New York Post

St. John’s seeks to keep up effort against Butler

- By HOWIE KUSSOY hkussoy@nypost.com

When you watch St. John’s finish a week-long road trip by completing a season sweep of No. 10 Marquette — marking the Golden Eagles’ lone home loss of the season — an NCAA Tournament berth seems certain. When you see the Red Storm get pushed around at home and outworked by an underwhelm­ing squad from Providence, Selection Sunday seems destined for disappoint­ment.

“Sometimes it’s perplexing,” coach Chris Mullin said of the team’s effort in recent performanc­es. “Energy and passion, and all that, you hope it’s there every night, and obviously it’s not with us. I’m not quite sure how you coach that.

“Playing with energy is a talent. I know a lot of talented players who don’t move on. Playing hard, that’s a talent. Being locked in mentally is a talent. And these guys, at this age, are still learning how to do that every day.”

Coming off a season-worst 56point performanc­e against the Friars, St. John’s (17-7, 5-6) returns to Carnesecca Arena on Tuesday night to face Butler (14-10, 5-6) in a key battle between potential NCAA bubble teams.

Though St. John’s is 10-1 in Queens this season — the lone loss coming to DePaul, without Shamorie Ponds — and second-leading scorer Mustapha Heron (knee) is expected to return after missing the most recent loss, the Red Storm haven’t beaten any team besides Marquette or Creighton in the past five weeks, falling to the six other opponents they’ve faced.

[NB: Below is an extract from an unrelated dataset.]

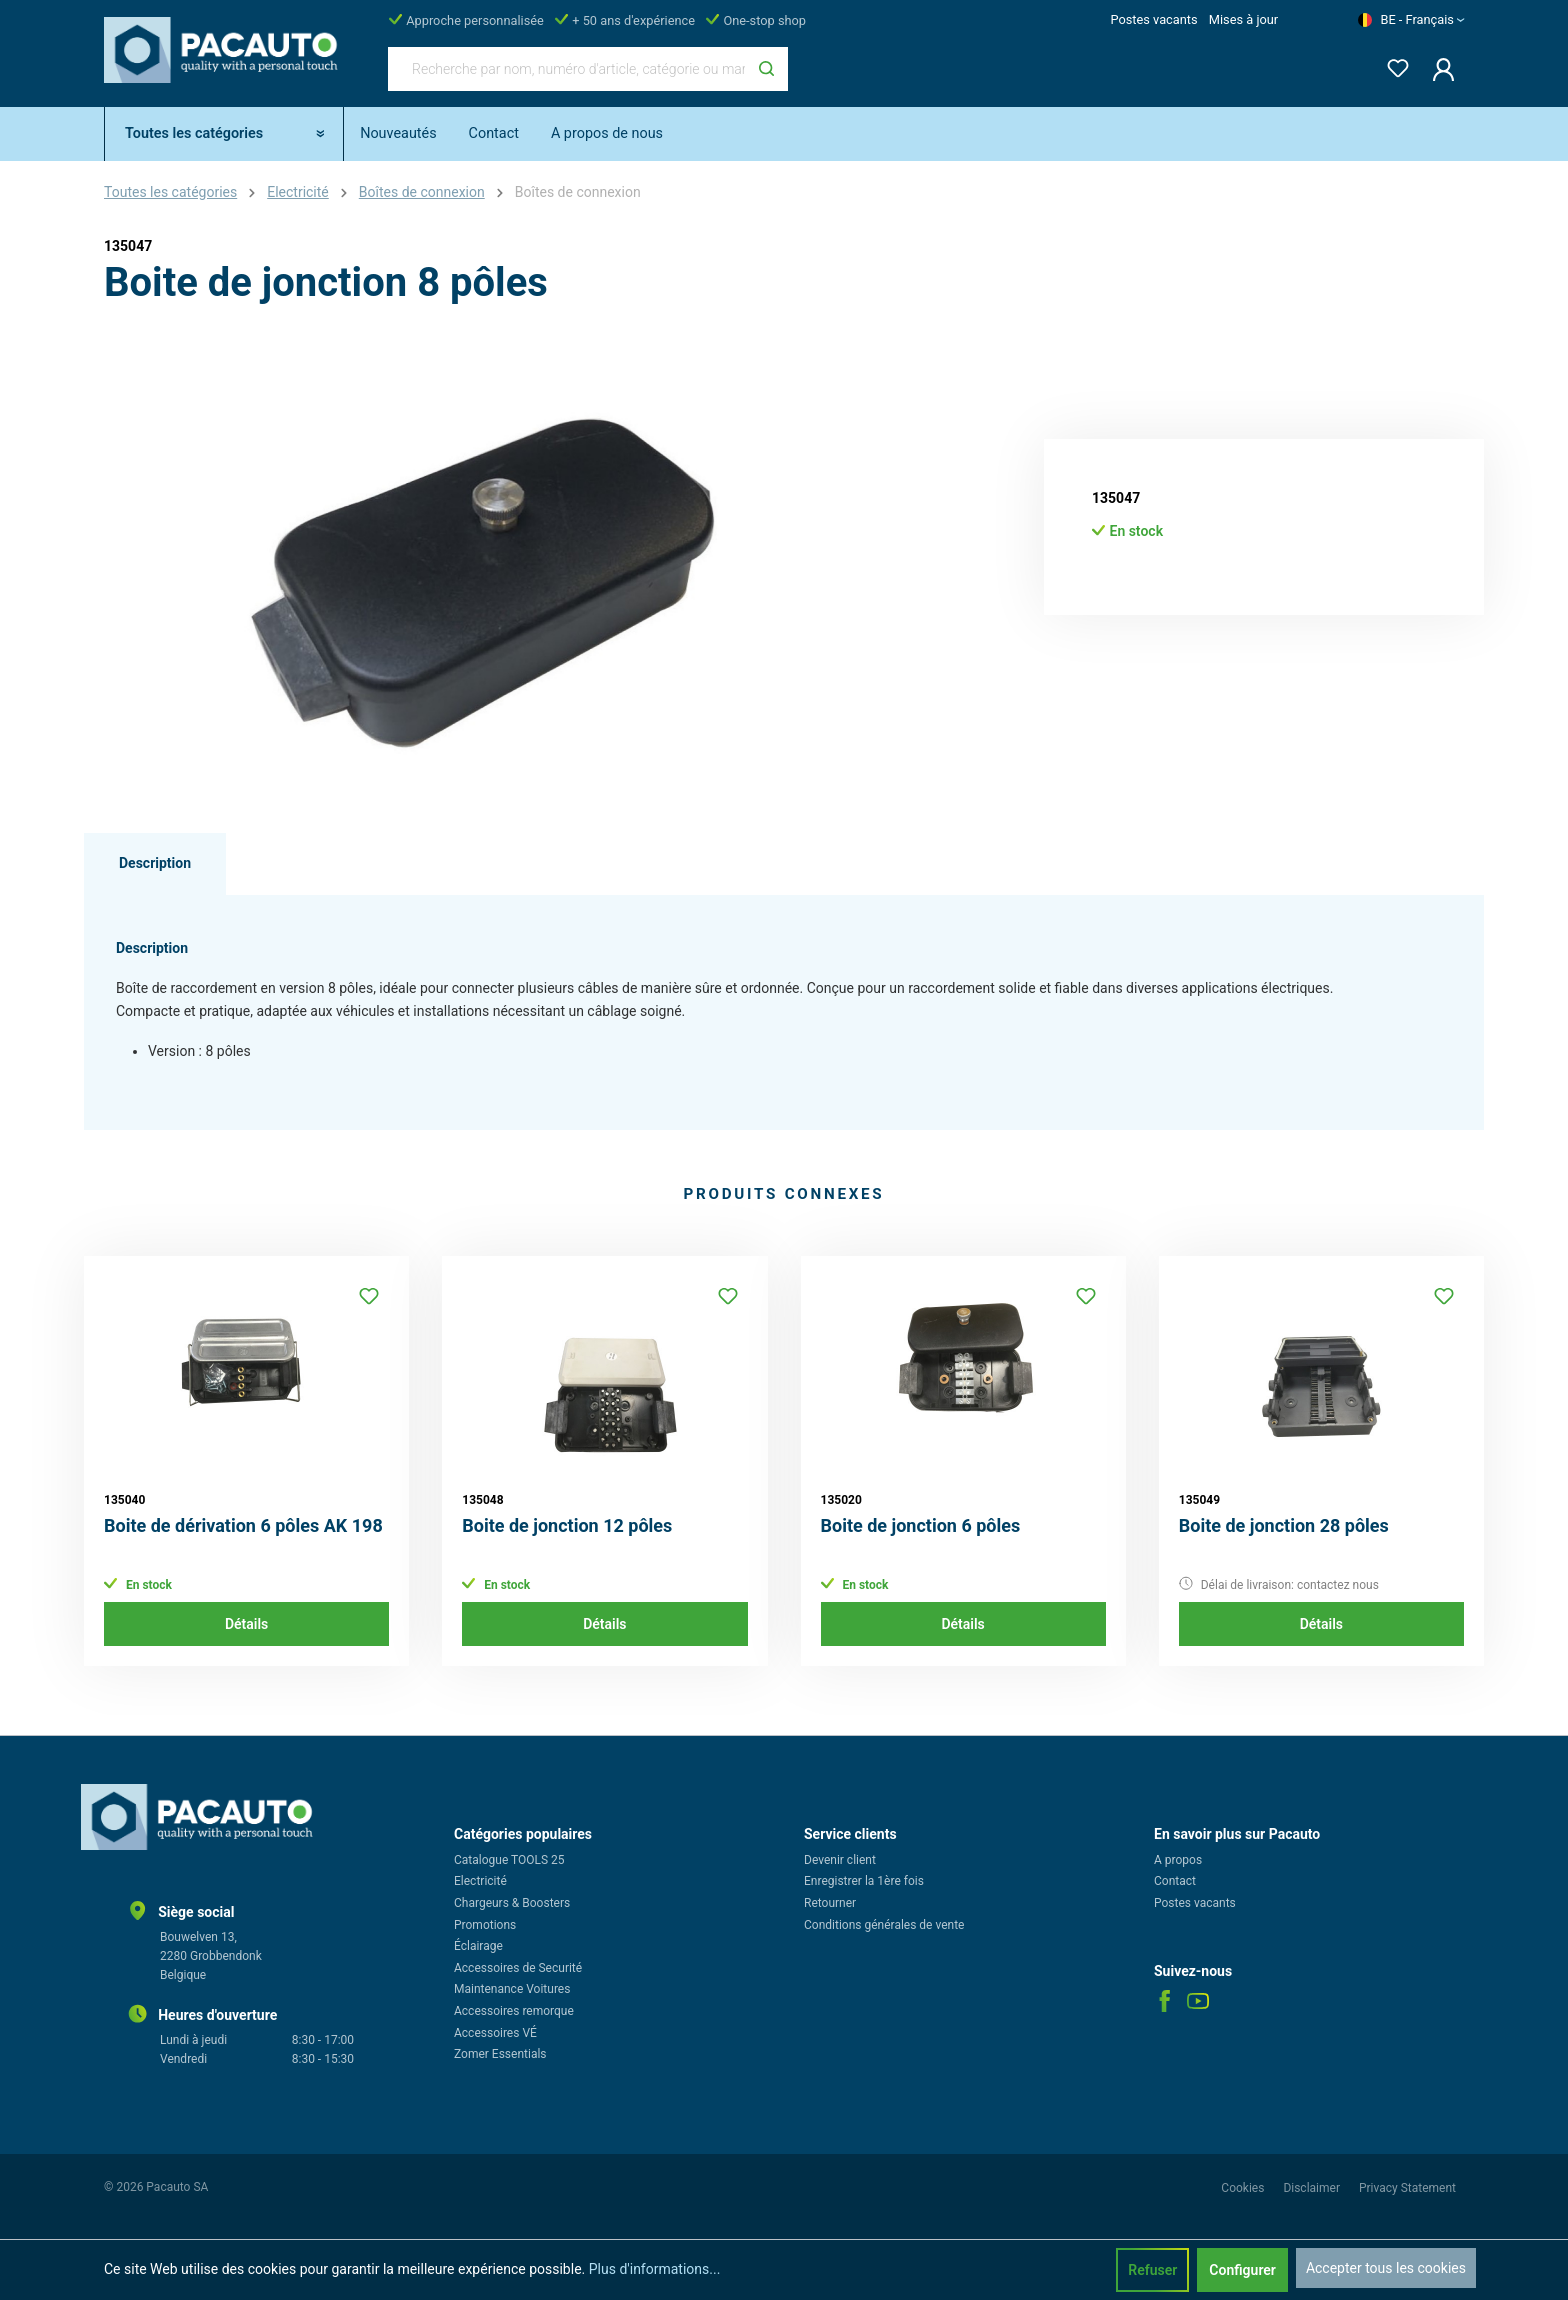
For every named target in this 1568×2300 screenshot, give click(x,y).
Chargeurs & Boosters (512, 1903)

One loss came at Butler. St. John’s trailed by 22 and cut the lead to four in the final minute before losing 80-71.

“We gotta come out and play with that energy from the jump,” senior Marvin Clark II said. “If we play with that energy from the jump, we’re a hard team to beat. I don’t think too many teams can play with us when we’re playing full tilt.”

That talent has never been in question. And by now, St. John’s knows it isn’t the answer.

“We have more talent, but talent doesn’t go out and win you games,” Clark said. “The mindset that [Butler] takes and the ap- proach they take to every game is what wins you games. Butler is a well-coached team. They’re gonna play hard and do whatever they have to do to win. That’s what has been instilled into them.”

For now, St. John’s doesn’t discuss what it hopes will come in March. There is enough to worry about today.

“We try not to mention it. We don’t want to think too far ahead,” Clark said. “Until we prove we can lock in and focus and be ready to play game after game after game. ... If we do that, we know that our chances of going dancing go up significan­tly.”